My Rating: Review: Baker Towers
My Review:
The story starts with the beginnings of a Pennsylvania mining town and ends when the town starts a new beginning.  The reader follows the Novak family during that period of time.  Rose and her children George, Dorothy, Joyce, Sandy, and Lucy discover life inside and outside of Bakerton.  Although most of the children can't wait to escape the mining town, the find themselves drawn back time and time again.  Starting with their father's death, the family find themselves facing a life where the only certainty is the small company house that they all called home at some point.
This book was a bit difficult for me to get into but when I did, I really enjoyed it.  The story follows all the family members of the Novak family but jumps from person to person with no real introduction and skips long periods of time.  Sometimes I would read full paragraphs without knowing from which point of view I was reading and where their particular story was set.
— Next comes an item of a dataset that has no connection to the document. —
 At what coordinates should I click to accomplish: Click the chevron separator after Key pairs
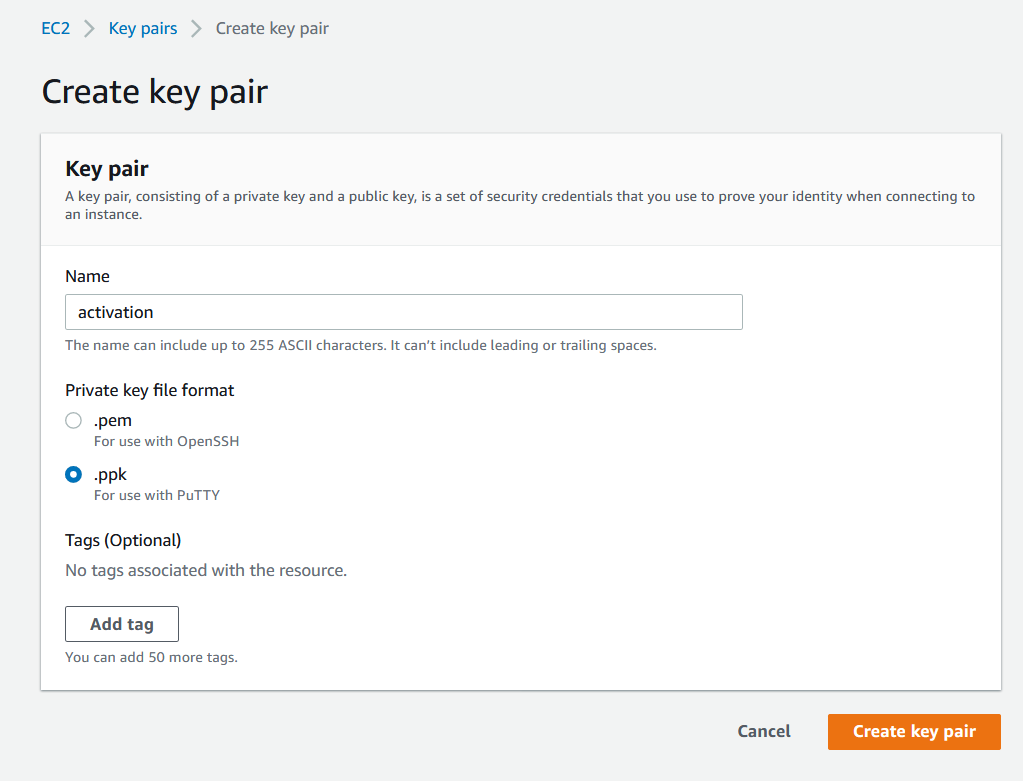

This was frustrating but I soon became accustomed to this style.  As I got to know the characters better, it became easier to ascertain.  The reading and the story became smooth sailing after that.  I enjoyed the trip through time, following one family as it expanded over the years.  This book is character driven and I enjoyed following as each character's personality, quirks, and story unfolded. They were extremely well-written.  I often wondered how the story would end since there wasn't much of a plot.  It seemed that the book moved just by the passage of time, but when I got to the end, it made it a bit more sense to me.  I thought the wrap-up and ending was quite perfect and satisfying.
Ahhh if it all sound so vague, perhaps it is because this book is about the ups and downs of life and saying more would spoil it for many.  This reminds me of a Maeve Binchy novel in it's organization and style.  Though the community aspect is present, it doesn't have the same homey feel. Once I got to know the characters, I was very invested in this book and couldn't put it down.
Books that are mostly character driven and those that are plot driven can be such different reads!  Which do you find you prefer more?